Em junho, a CEPI e a GAVI (Aliança Global para Vacinas e Imunização, outro órgão global de cooperação público-privada, da qual a Fundação Gates é o segundo financiador) anunciaram um acordo de US$ 750 milhões de dólares com a Astrazeneca “para apoiar a produção”, a aquisição e distribuição de 300 milhões de doses da vacina.
As razões apresentadas por Gates para canalizar a investigação científica universitária para a colaboração (exclusiva) com a Big Pharma - a investigação que pontua Schwab, é financiada pelos contribuintes - giram em torno da ideia de que nem todas as nações tinham capacidade tecnológica para produzir vacinas e que, portanto, a liberalização das patentes teria implicado riscos para a sua segurança e, consequentemente, para a confiança nelas depositada. Por esta razão, ele sempre se opôs firmemente a todos aqueles que exigiam uma licença livre.
Em resposta, o autor menciona casos como o de Cuba que, apesar do embargo, se dotou de estruturas próprias e conseguiu produzir vacinas em tempo recorde, ou da colaboração entre a Rússia e a Índia "para reaproveitar de forma rápida e barata uma instalação de produção que NUNCA havia produzido vacinas."
Gates afirmou na época que seu sistema garantia que toda a capacidade de produção fosse utilizada ao máximo. Mas o texto de Schwab cita diversas investigações jornalísticas, incluindo o New York Times - que demonstraram o contrário - mencionando um discurso do vencedor do Prêmio Nobel Joseph Stiglitz.

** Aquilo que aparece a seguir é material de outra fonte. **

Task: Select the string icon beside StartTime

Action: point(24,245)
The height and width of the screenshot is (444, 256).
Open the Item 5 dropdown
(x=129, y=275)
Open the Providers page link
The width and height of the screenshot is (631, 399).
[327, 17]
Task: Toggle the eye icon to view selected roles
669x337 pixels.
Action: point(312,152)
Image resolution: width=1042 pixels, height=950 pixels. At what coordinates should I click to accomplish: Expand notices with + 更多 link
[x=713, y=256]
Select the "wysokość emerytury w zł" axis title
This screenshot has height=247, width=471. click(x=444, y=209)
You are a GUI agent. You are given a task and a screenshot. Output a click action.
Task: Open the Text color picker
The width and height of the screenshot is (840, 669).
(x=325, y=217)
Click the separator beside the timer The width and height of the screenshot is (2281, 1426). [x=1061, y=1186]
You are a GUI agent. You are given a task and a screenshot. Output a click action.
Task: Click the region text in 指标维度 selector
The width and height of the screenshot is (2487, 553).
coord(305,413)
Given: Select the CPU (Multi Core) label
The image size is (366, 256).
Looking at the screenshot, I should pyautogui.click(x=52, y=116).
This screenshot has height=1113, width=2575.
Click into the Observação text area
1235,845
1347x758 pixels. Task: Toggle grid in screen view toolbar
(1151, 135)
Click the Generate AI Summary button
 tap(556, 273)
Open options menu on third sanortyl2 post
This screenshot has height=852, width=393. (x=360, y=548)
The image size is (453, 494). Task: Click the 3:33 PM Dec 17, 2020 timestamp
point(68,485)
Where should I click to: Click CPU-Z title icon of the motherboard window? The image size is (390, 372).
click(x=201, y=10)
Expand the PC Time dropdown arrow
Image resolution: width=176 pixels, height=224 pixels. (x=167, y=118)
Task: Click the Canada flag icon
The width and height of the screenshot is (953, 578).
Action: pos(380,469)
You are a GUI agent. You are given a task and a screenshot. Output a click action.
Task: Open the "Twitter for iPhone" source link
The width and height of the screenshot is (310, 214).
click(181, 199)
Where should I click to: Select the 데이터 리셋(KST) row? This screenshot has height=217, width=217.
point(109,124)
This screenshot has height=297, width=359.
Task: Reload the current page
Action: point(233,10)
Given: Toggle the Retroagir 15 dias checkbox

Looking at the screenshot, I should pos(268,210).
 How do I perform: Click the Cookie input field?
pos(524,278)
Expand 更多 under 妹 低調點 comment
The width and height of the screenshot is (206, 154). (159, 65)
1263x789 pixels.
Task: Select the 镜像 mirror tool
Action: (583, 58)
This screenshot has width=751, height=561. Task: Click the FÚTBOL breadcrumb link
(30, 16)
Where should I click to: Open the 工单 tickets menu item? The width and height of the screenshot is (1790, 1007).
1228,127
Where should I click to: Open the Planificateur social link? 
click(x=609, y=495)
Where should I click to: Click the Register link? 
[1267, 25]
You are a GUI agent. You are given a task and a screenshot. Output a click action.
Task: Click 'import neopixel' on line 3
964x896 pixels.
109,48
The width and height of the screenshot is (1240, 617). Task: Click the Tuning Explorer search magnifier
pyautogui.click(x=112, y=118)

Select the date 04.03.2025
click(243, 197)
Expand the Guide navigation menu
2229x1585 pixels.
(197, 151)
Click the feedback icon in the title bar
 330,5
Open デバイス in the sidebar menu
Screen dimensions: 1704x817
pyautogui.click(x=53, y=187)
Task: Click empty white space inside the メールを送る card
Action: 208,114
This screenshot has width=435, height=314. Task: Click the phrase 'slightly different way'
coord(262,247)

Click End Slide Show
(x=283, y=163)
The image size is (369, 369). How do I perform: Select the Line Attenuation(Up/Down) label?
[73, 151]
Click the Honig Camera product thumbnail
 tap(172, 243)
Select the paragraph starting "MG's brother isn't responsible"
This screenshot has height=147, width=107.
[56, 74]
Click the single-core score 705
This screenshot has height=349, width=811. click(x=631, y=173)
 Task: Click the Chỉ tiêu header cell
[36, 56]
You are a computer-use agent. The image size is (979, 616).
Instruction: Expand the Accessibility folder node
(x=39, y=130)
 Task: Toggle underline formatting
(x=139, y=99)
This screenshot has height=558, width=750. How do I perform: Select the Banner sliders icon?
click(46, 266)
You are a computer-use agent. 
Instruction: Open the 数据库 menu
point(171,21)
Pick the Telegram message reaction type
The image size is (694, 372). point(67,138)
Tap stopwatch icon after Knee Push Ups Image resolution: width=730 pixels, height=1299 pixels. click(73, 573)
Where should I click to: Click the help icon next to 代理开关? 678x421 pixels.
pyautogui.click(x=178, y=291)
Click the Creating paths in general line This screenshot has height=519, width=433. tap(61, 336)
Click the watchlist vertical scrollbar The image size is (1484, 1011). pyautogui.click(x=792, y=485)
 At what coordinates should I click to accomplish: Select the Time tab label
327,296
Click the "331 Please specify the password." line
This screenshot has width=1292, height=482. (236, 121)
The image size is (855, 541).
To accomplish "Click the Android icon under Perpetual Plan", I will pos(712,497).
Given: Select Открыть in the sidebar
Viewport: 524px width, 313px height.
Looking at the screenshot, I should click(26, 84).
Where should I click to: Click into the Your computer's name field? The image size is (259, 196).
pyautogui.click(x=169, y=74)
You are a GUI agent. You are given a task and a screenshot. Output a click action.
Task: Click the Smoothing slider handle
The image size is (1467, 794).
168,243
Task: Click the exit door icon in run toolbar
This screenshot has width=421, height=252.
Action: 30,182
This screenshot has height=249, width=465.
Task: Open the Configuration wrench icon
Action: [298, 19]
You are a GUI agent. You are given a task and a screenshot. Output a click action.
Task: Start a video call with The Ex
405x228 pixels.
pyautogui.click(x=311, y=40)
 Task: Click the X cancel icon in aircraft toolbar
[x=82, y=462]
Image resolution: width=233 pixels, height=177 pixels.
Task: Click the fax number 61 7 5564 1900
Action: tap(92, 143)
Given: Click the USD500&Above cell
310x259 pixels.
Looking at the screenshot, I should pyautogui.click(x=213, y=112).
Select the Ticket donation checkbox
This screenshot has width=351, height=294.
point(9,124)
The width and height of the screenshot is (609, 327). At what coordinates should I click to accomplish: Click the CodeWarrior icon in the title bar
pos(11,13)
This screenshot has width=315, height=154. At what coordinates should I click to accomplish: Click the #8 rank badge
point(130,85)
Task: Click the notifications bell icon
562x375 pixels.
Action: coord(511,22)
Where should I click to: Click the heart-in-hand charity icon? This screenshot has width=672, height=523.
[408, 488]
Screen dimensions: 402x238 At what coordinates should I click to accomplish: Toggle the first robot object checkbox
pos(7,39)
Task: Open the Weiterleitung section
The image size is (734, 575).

Embora Schwab admita que Gates tenha algumas "boas intenções" e que a fundação "salvou algumas vidas", ele documenta como esta Fundação tende a exagerar ou mesmo a inventar dados sobre o impacto do seu trabalho - incluindo números amplamente citados sobre quantas vidas realmente salvaram.
A vacina da Covid-19 não foi questionada pelo autor, portanto, uma dinâmica opaca, que não afeta o debate sobre as vacinas, mas que desmantela mais uma vez, o mito do magnata filantropo que quer "salvar o mundo".